* * *
В октябре в Тальму приехал некий Шарашкин. Говорили, что он следователь из управления Севураллага. До сих пор я не знаю, кем он работал, но он не был начальником 3-й части. Этот пост в Ликино занимал Шевченко, провокатор и негодяй, на совести которого было несколько расстрелянных за «саботаж» истощенных заключенных. А Шарашкин производил впечатление интеллигентного человека.
Он обошел весь лагерь, заходил во все углы, в бараки, на склад, ездил верхом по лесу, а вечером сел в кабинет Пичугина и вызывал туда по отдельности всех бригадиров, коменданта, нарядчика и рядовых рабочих. Рано темнеет в октябре в этих краях. Беседы происходили при свете электролампы, так что со двора можно было видеть, с кем разговаривает Шарашкин, какое у допрашиваемого лицо.
Вызывал к нему нарядчик по его указанию.
И меня он вызвал и спросил:
– Что бы вы хотели мне рассказать?
Хорошо зная, что за мною наблюдают со двора, я коротко сообщил шепотом:
– Лагпункт выполняет план на 80%. Я передаю в отделение заведомо ложные сведения, потому что за спиной стоит Пичугин и диктует мне среднепотолочные цифры. Я боюсь не подчиниться, потому что в лагере – полный произвол. Несколько человек убиты, а на них составлены акты, будто они умерли от инфаркта, воспаления легких, несчастных случаев. Как бы меня не пришибли.
Шарашкин сказал:
– Немедленно уходите, чтобы не было подозрения, что вы мне что-то сообщили. Я все тщательно проверю и вашу судьбу буду держать под контролем.

— Цель задания —
Воспроизведите дословно часть отрывка о проверке лагеря, начиная со слов «Он обошел весь» и продолжая до слов «хотели мне рассказать?». Приведённые далее строки никак не связаны с отрывком.

— Исходные строки —
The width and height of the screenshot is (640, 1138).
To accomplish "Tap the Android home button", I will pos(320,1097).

==

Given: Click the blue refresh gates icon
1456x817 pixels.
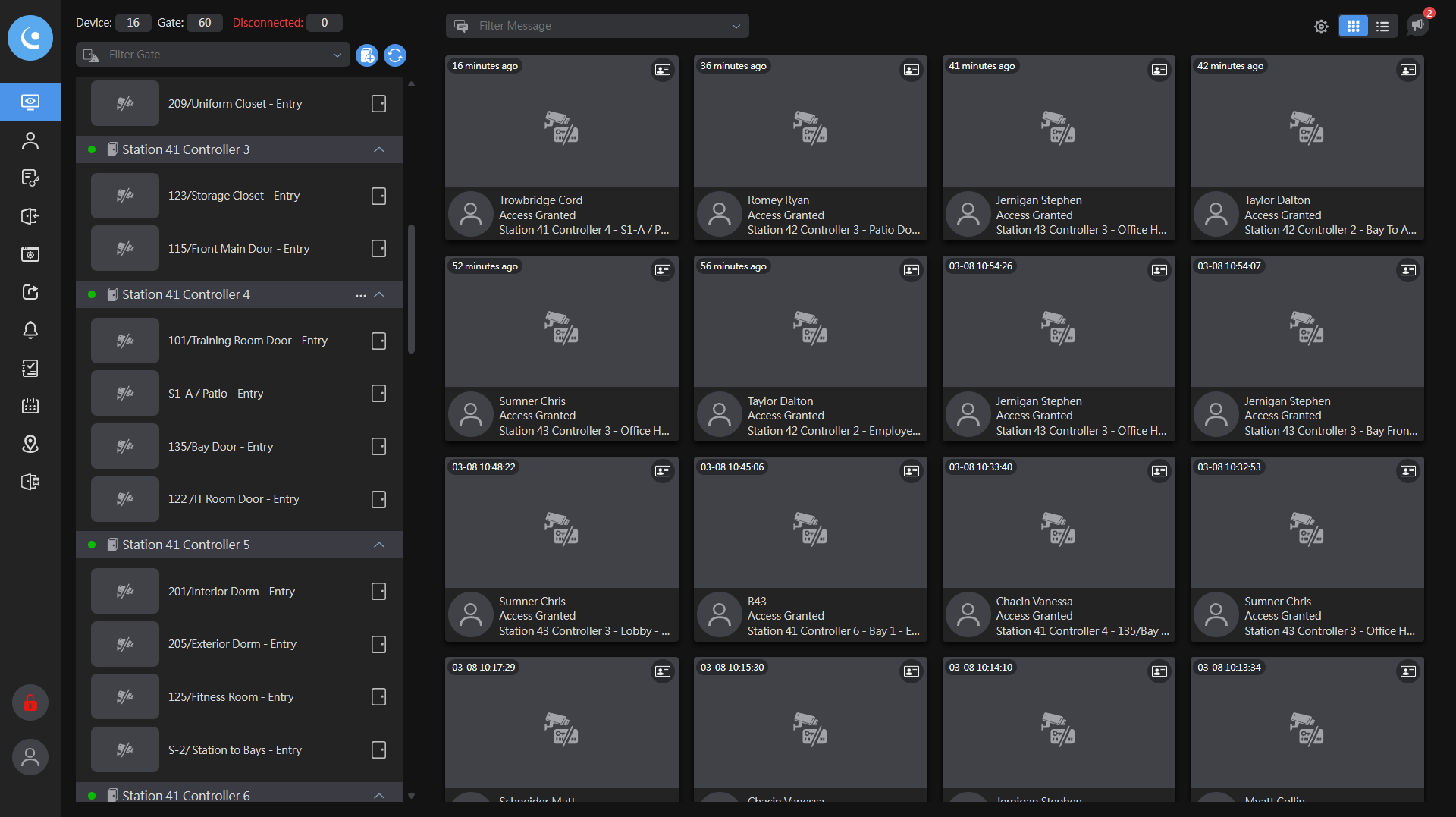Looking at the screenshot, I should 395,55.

— Готовое решение —
Он обошел весь лагерь, заходил во все углы, в бараки, на склад, ездил верхом по лесу, а вечером сел в кабинет Пичугина и вызывал туда по отдельности всех бригадиров, коменданта, нарядчика и рядовых рабочих. Рано темнеет в октябре в этих краях. Беседы происходили при свете электролампы, так что со двора можно было видеть, с кем разговаривает Шарашкин, какое у допрашиваемого лицо.
Вызывал к нему нарядчик по его указанию.
И меня он вызвал и спросил:
– Что бы вы хотели мне рассказать?